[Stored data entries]
· · · ·
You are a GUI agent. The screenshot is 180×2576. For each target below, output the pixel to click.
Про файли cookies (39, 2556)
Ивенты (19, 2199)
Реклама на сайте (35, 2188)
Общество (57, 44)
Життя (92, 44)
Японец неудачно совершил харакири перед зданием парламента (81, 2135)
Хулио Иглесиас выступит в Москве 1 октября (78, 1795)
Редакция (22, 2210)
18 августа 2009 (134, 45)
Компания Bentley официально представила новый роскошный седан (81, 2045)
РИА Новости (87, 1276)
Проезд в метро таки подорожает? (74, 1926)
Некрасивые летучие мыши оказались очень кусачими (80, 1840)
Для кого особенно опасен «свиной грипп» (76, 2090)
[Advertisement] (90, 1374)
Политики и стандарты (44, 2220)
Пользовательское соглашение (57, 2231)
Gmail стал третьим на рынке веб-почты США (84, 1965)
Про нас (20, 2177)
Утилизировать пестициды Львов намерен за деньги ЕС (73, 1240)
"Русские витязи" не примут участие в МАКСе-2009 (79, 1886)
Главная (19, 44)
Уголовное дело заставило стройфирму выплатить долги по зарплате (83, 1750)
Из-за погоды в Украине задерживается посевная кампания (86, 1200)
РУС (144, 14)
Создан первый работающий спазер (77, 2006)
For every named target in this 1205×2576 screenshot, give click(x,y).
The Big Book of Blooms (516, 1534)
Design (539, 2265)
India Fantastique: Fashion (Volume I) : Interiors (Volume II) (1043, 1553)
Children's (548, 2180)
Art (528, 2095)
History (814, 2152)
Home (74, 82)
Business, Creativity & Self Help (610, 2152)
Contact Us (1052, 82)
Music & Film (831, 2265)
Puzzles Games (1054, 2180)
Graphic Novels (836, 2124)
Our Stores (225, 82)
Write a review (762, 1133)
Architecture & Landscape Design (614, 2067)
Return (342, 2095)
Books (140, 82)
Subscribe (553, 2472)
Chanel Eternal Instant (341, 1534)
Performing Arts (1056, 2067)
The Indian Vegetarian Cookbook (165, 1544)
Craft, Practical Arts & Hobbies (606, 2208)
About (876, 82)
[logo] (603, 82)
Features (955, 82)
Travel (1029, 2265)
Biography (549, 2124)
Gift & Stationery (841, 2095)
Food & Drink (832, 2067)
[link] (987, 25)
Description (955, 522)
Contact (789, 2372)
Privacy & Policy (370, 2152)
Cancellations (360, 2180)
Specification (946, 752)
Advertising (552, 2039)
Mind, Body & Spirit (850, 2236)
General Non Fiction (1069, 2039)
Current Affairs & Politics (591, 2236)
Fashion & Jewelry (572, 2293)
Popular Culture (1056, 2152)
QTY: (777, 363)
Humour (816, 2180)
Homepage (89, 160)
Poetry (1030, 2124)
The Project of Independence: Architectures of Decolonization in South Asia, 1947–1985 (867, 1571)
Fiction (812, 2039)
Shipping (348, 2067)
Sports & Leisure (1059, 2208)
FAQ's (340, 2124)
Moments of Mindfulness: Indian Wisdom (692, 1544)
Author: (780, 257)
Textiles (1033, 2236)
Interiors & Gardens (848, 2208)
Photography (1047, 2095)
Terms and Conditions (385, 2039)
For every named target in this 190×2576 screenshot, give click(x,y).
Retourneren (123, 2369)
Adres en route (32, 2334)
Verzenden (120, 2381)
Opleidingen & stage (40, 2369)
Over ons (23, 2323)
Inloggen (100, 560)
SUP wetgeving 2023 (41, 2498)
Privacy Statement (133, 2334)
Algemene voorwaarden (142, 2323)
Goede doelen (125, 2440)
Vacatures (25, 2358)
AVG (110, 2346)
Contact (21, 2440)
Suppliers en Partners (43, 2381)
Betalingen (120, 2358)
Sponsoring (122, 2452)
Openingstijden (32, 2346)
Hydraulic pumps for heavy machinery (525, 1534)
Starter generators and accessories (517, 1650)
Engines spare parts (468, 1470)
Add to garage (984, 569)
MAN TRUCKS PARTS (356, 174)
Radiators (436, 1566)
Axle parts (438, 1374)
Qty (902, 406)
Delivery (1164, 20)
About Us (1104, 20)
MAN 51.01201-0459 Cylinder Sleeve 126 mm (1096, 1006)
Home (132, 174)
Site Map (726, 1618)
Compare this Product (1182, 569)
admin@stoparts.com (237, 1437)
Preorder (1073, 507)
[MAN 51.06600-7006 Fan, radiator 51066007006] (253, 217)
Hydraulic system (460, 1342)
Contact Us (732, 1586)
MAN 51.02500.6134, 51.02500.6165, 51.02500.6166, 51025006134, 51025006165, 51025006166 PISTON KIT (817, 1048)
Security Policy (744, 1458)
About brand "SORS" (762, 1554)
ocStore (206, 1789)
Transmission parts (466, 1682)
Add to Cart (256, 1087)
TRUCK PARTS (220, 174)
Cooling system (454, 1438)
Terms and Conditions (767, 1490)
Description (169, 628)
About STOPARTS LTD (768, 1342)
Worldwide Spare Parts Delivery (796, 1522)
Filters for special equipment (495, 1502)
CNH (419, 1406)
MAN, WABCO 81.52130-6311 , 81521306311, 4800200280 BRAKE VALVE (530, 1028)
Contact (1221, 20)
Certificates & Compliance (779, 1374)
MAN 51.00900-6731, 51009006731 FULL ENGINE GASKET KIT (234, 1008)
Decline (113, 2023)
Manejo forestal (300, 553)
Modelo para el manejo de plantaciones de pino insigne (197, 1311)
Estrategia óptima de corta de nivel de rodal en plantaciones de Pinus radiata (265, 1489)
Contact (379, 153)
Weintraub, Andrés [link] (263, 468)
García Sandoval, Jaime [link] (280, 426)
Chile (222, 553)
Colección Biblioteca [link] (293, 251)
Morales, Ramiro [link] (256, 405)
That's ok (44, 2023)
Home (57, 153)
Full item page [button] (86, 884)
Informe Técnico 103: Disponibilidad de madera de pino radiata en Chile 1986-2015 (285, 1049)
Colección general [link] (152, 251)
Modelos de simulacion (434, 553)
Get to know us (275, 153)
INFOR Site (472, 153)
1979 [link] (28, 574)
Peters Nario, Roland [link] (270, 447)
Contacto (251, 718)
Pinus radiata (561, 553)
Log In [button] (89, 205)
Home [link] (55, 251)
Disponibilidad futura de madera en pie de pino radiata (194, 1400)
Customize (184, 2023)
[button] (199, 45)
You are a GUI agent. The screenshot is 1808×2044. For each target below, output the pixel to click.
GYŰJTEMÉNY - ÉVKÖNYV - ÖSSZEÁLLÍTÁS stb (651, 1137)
· · · ·
* [Problem description] Which lines of the data above contain the string "Terms"? Copy each of them.

* [Answer for this exercise]
Terms and Conditions (385, 2039)
Terms and Conditions (767, 1490)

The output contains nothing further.